Results are presented in Table 4. BabyTrain benefited from all three feature mapping approaches and all three SVStraining schemes. SEN yielded better results on SRI and BabyTrain compared to UEN and deteriorated performance on AMI. However, DAN-SVS3 yielded improvements on all three datasets. DAN-SVS3 yielded relative improvements on minDCF of 2.2%, 6% and 31.6% on AMI, SRI and BabyTrain respectively. SEN-SVS3 yielded 8.6% and 26.5% relative improvements on minDCF on SRI and BabyTrain respectively but deteriorated performance on AMI. The best relative improvements and the systems that yielded best results on these three datasets were 2.2% (DAN-SVS3), 10.7% (SEN-SVS2) and 31.6% (DAN-SVS3) respectively. We observed that the x-vector network in homogeneous system SVS1 over-fitted compared to SVS2 and SVS3 (large gap between training and validation accuracy was observed) because the enhancement removed the noise from the training data. That explained the superior performance of SVS3 (or SVS2 in some cases) compared to SVS1.

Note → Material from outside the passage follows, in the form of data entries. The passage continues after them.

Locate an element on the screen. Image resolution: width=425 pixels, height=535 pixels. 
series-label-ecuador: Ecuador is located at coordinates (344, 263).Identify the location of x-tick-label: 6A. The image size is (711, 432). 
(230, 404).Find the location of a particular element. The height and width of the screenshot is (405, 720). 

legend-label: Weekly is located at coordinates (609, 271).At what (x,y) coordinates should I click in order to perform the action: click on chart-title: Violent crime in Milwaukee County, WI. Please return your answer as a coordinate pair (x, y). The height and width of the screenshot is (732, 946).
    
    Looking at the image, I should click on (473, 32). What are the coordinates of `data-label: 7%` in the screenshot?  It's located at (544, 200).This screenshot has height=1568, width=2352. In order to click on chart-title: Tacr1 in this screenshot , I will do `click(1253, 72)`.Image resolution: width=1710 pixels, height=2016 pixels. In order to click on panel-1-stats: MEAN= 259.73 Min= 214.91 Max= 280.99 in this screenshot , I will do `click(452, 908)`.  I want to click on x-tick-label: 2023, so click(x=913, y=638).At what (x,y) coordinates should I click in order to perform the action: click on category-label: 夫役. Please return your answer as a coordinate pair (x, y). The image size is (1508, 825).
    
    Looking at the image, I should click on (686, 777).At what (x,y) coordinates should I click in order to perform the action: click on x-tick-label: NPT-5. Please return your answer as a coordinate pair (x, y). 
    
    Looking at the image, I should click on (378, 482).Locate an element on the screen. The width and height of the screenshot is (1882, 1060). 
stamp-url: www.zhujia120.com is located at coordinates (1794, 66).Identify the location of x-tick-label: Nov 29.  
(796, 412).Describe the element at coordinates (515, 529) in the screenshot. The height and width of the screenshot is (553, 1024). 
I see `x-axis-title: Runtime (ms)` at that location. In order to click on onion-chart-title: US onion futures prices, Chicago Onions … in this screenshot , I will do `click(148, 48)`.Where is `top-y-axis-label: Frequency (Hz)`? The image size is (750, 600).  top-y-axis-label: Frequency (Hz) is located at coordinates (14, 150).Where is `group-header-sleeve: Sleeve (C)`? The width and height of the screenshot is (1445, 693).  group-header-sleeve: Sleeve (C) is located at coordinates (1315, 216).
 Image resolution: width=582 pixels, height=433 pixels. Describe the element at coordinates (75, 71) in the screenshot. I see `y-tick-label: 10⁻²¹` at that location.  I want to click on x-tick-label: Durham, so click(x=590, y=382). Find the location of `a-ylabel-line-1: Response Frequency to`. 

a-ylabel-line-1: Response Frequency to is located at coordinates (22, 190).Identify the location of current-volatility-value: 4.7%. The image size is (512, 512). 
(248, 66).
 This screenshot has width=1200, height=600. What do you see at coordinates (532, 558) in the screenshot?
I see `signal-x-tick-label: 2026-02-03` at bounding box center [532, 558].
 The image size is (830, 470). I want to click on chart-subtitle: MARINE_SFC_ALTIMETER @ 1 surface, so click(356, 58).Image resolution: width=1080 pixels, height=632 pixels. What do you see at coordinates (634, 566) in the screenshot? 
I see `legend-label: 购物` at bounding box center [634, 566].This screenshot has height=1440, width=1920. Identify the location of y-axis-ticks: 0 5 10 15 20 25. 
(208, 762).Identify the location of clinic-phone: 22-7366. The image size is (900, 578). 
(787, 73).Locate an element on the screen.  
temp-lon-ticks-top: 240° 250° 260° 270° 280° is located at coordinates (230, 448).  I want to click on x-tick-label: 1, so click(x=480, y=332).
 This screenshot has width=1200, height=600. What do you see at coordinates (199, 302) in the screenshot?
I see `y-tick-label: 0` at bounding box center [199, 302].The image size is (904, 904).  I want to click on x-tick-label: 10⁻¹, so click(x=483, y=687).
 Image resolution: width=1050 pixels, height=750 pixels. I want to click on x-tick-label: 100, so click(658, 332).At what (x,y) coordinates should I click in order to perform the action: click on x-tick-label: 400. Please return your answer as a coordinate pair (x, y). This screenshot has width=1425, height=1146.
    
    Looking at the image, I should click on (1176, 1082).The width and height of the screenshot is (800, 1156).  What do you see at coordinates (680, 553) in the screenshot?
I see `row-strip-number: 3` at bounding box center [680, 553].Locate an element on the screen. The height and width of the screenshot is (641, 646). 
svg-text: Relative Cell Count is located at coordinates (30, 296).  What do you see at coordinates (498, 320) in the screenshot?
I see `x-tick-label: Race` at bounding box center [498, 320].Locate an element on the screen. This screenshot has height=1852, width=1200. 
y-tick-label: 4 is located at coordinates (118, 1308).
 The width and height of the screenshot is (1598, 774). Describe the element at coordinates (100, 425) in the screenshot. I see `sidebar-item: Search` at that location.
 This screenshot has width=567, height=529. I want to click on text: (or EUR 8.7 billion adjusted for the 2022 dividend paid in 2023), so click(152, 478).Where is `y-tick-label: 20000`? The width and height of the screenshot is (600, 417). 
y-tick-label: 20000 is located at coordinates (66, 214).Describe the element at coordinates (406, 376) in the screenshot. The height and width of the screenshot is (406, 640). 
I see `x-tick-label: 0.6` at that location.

The aim of this study was to make SVSs robust to far-field data using proposed Supervised Enhancement Network (SEN) and Domain Adaptation Network (DAN). SEN maps far-field evaluation features to clean domain. It was trained on paired data using a supervised objective combined with a generative adversarial objective. Meanwhile, DAN maps the features to a noise domain, which is similar to the augmented data used to train the SVS x-vector. DAN is trained on unpaired data using a CycleGAN scheme. We observed that training the SVS systems on both original/augmented features and their enhanced version using the networks proposed yielded significant improvements compared to training on augmented data alone or enhanced augmented alone. We observed relative improvements ranging from 2-31% in terms of minDCF on several simulated and real datasets using this approach. Though the enhancement procedure in this work was targeted at improving SV performance, the networks were trained with task independent objectives. Future direction would be to test these techniques on ASR task.